The records:
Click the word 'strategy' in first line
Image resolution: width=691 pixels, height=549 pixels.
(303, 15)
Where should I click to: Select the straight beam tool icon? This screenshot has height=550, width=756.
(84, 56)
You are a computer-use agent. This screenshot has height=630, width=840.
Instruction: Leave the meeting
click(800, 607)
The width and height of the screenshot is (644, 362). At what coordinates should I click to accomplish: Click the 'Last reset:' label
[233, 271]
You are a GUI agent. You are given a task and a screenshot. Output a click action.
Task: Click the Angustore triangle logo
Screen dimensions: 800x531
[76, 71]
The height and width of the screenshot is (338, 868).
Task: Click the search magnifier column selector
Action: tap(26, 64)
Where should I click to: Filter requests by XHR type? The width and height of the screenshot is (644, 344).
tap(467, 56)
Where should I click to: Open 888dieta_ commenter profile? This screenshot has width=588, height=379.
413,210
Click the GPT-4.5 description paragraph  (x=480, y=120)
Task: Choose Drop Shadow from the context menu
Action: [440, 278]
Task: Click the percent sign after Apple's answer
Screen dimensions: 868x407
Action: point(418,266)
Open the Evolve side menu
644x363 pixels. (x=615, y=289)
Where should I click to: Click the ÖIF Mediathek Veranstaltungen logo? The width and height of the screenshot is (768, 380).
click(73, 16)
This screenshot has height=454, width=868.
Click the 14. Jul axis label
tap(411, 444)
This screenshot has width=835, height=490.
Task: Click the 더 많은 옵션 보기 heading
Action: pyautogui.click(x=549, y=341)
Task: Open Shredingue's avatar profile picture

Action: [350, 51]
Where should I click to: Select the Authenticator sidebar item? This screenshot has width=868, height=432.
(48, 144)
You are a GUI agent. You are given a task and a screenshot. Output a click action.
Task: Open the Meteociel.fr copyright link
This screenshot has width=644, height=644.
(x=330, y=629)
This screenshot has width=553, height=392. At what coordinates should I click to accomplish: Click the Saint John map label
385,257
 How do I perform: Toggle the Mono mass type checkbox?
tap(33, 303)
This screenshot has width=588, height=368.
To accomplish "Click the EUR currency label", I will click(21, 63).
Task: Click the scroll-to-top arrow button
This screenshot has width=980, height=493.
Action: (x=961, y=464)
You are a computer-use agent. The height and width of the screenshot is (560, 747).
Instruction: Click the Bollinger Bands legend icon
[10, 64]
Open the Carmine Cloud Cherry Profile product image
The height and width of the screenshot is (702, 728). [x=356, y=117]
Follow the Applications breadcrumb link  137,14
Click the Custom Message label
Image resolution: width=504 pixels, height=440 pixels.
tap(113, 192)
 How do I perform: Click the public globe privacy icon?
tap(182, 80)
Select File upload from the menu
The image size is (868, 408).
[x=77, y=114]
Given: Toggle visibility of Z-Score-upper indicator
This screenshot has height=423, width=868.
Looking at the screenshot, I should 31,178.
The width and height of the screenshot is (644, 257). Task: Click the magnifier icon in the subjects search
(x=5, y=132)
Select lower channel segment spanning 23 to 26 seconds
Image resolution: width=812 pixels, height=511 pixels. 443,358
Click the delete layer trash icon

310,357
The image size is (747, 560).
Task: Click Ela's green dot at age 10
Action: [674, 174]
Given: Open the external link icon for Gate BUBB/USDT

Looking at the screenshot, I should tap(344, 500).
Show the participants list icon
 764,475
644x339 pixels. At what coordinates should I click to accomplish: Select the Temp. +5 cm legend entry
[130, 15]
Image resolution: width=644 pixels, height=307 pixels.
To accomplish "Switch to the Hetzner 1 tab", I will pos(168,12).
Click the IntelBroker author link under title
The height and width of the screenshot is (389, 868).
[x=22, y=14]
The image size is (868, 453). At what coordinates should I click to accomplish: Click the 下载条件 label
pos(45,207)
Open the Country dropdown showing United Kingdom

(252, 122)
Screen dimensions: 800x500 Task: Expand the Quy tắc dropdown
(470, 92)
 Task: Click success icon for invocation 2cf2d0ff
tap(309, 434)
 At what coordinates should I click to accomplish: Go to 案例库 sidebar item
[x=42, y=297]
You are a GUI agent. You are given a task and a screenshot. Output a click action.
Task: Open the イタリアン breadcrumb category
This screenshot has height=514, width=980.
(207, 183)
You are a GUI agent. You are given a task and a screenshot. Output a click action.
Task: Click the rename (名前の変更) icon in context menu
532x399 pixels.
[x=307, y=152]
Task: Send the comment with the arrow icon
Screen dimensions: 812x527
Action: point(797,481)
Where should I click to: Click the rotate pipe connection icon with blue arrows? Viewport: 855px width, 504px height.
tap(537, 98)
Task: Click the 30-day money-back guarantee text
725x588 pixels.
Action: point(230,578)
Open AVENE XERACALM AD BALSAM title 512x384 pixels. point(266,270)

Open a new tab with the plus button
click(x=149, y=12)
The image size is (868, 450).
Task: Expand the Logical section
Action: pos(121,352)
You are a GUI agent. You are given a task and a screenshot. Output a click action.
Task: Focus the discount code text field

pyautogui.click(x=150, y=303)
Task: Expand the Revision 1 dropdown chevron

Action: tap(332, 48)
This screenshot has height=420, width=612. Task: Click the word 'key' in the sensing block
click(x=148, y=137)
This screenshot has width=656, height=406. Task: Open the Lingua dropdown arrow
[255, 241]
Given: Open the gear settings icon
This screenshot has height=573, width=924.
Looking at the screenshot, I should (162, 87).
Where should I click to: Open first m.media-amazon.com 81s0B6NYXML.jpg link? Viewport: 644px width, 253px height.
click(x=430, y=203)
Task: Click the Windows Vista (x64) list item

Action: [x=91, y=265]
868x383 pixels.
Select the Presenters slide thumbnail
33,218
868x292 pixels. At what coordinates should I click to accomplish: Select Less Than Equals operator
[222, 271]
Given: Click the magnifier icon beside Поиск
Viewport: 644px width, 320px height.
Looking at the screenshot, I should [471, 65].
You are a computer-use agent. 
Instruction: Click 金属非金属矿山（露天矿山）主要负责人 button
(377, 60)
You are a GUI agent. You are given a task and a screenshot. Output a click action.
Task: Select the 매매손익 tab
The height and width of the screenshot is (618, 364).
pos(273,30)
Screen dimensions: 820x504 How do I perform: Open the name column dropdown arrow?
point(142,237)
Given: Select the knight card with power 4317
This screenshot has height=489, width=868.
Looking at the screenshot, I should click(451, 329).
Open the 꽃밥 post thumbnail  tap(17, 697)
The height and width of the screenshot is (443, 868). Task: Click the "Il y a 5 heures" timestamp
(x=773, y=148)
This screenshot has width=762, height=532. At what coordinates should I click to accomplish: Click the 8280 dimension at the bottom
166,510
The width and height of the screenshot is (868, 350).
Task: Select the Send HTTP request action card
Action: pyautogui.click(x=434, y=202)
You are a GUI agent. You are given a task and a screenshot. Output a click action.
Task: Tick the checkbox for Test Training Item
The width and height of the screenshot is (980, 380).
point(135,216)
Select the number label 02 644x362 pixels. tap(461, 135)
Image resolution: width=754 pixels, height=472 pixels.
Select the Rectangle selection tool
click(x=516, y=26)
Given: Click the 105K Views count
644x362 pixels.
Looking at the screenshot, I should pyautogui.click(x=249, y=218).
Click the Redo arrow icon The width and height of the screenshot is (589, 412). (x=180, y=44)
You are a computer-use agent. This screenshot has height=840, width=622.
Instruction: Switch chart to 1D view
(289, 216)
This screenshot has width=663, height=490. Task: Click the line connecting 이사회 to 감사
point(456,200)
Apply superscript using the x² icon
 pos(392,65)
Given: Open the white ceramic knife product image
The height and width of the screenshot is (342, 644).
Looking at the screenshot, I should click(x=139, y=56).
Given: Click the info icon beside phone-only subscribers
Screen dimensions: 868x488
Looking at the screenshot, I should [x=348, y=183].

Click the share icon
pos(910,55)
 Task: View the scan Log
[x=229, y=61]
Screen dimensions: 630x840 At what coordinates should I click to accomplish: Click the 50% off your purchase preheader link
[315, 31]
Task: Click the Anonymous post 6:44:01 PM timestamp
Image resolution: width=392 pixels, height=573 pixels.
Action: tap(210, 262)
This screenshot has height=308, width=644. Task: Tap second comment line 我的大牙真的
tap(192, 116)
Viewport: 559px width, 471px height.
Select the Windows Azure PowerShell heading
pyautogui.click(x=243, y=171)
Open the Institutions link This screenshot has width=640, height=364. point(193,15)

What is expected: After reading the records above, work out how many lines contain "beside" and give that number only.

Task answer: 2